# TASK STATEMENT
Restate, word for word, each record that follows.

*** Opening of DATASET EXTRACT ***

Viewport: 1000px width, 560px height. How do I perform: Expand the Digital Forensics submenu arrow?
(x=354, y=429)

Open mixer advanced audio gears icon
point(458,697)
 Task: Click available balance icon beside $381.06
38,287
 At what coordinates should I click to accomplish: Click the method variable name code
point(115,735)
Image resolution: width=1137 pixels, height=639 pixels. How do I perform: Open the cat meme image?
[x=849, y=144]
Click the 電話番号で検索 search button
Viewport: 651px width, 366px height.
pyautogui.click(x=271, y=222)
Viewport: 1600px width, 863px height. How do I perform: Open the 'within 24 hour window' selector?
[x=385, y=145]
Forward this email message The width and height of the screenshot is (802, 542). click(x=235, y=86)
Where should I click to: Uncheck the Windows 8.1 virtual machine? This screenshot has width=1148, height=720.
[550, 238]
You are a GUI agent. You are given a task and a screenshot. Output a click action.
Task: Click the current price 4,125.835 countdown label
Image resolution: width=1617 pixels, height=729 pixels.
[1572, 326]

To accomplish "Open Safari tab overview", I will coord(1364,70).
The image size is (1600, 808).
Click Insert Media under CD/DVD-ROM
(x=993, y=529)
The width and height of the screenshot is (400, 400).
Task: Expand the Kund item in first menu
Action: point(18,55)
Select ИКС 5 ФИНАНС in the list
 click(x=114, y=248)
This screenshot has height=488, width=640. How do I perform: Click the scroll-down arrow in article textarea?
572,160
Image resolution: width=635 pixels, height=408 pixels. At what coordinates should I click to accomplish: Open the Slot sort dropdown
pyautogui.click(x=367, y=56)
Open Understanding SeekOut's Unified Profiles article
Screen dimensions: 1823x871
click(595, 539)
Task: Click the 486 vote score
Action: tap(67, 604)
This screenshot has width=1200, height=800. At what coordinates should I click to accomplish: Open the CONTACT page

*** Close of DATASET EXTRACT ***

# REPLY TO THE EXERCISE
Viewport: 1000px width, 560px height. How do I perform: Expand the Digital Forensics submenu arrow?
(x=354, y=429)

Open mixer advanced audio gears icon
point(458,697)
 Task: Click available balance icon beside $381.06
38,287
 At what coordinates should I click to accomplish: Click the method variable name code
point(115,735)
Image resolution: width=1137 pixels, height=639 pixels. How do I perform: Open the cat meme image?
[x=849, y=144]
Click the 電話番号で検索 search button
Viewport: 651px width, 366px height.
pyautogui.click(x=271, y=222)
Viewport: 1600px width, 863px height. How do I perform: Open the 'within 24 hour window' selector?
[x=385, y=145]
Forward this email message The width and height of the screenshot is (802, 542). click(x=235, y=86)
Where should I click to: Uncheck the Windows 8.1 virtual machine? This screenshot has width=1148, height=720.
[550, 238]
You are a GUI agent. You are given a task and a screenshot. Output a click action.
Task: Click the current price 4,125.835 countdown label
Image resolution: width=1617 pixels, height=729 pixels.
[1572, 326]

To accomplish "Open Safari tab overview", I will coord(1364,70).
The image size is (1600, 808).
Click Insert Media under CD/DVD-ROM
(x=993, y=529)
The width and height of the screenshot is (400, 400).
Task: Expand the Kund item in first menu
Action: point(18,55)
Select ИКС 5 ФИНАНС in the list
 click(x=114, y=248)
This screenshot has height=488, width=640. How do I perform: Click the scroll-down arrow in article textarea?
572,160
Image resolution: width=635 pixels, height=408 pixels. At what coordinates should I click to accomplish: Open the Slot sort dropdown
pyautogui.click(x=367, y=56)
Open Understanding SeekOut's Unified Profiles article
Screen dimensions: 1823x871
click(595, 539)
Task: Click the 486 vote score
Action: tap(67, 604)
This screenshot has width=1200, height=800. At what coordinates should I click to accomplish: Open the CONTACT page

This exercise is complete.